**Goal**
Please present every line of the records below as a numbered list, leaving out any blank lines.

— BEGIN Given information —

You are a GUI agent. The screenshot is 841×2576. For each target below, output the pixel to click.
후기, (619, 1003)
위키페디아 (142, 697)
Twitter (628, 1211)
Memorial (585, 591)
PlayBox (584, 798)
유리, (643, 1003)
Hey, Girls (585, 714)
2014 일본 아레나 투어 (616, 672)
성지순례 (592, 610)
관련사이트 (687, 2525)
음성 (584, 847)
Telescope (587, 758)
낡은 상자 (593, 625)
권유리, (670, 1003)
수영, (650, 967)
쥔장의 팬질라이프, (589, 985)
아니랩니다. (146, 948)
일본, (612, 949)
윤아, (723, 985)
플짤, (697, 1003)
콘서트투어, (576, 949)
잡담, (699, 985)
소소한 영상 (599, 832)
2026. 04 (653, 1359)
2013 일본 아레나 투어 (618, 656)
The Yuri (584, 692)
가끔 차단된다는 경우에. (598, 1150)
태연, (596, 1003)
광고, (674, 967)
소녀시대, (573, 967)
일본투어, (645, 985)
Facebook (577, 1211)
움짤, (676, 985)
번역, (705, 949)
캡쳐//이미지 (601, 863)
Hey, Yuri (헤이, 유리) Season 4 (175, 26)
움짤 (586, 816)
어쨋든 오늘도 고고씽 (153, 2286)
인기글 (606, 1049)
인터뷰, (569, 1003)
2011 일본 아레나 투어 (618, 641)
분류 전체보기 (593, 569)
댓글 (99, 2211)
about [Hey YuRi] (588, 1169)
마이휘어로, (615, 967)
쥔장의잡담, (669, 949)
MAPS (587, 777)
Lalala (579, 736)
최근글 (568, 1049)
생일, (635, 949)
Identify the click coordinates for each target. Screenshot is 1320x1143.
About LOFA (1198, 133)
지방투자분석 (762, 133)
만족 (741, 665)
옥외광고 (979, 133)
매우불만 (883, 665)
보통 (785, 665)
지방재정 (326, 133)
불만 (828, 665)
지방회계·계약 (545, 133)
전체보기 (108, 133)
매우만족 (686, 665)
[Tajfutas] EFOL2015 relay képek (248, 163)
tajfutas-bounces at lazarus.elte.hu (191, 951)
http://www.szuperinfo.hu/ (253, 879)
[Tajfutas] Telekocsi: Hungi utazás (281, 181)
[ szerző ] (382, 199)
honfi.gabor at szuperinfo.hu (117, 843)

— END Given information —

**Exercise output**
1. You are a GUI agent. The screenshot is 841×2576. For each target below, output the pixel to click.
2. 후기, (619, 1003)
3. 위키페디아 (142, 697)
4. Twitter (628, 1211)
5. Memorial (585, 591)
6. PlayBox (584, 798)
7. 유리, (643, 1003)
8. Hey, Girls (585, 714)
9. 2014 일본 아레나 투어 (616, 672)
10. 성지순례 (592, 610)
11. 관련사이트 (687, 2525)
12. 음성 (584, 847)
13. Telescope (587, 758)
14. 낡은 상자 (593, 625)
15. 권유리, (670, 1003)
16. 수영, (650, 967)
17. 쥔장의 팬질라이프, (589, 985)
18. 아니랩니다. (146, 948)
19. 일본, (612, 949)
20. 윤아, (723, 985)
21. 플짤, (697, 1003)
22. 콘서트투어, (576, 949)
23. 잡담, (699, 985)
24. 소소한 영상 (599, 832)
25. 2026. 04 (653, 1359)
26. 2013 일본 아레나 투어 (618, 656)
27. The Yuri (584, 692)
28. 가끔 차단된다는 경우에. (598, 1150)
29. 태연, (596, 1003)
30. 광고, (674, 967)
31. 소녀시대, (573, 967)
32. 일본투어, (645, 985)
33. Facebook (577, 1211)
34. 움짤, (676, 985)
35. 번역, (705, 949)
36. 캡쳐//이미지 (601, 863)
37. Hey, Yuri (헤이, 유리) Season 4 (175, 26)
38. 움짤 (586, 816)
39. 어쨋든 오늘도 고고씽 (153, 2286)
40. 인기글 (606, 1049)
41. 인터뷰, (569, 1003)
42. 2011 일본 아레나 투어 (618, 641)
43. 분류 전체보기 (593, 569)
44. 댓글 (99, 2211)
45. about [Hey YuRi] (588, 1169)
46. 마이휘어로, (615, 967)
47. 쥔장의잡담, (669, 949)
48. MAPS (587, 777)
49. Lalala (579, 736)
50. 최근글 (568, 1049)
51. 생일, (635, 949)
52. Identify the click coordinates for each target. Screenshot is 1320x1143.
53. About LOFA (1198, 133)
54. 지방투자분석 (762, 133)
55. 만족 (741, 665)
56. 옥외광고 (979, 133)
57. 매우불만 (883, 665)
58. 보통 (785, 665)
59. 지방재정 (326, 133)
60. 불만 (828, 665)
61. 지방회계·계약 (545, 133)
62. 전체보기 (108, 133)
63. 매우만족 (686, 665)
64. [Tajfutas] EFOL2015 relay képek (248, 163)
65. tajfutas-bounces at lazarus.elte.hu (191, 951)
66. http://www.szuperinfo.hu/ (253, 879)
67. [Tajfutas] Telekocsi: Hungi utazás (281, 181)
68. [ szerző ] (382, 199)
69. honfi.gabor at szuperinfo.hu (117, 843)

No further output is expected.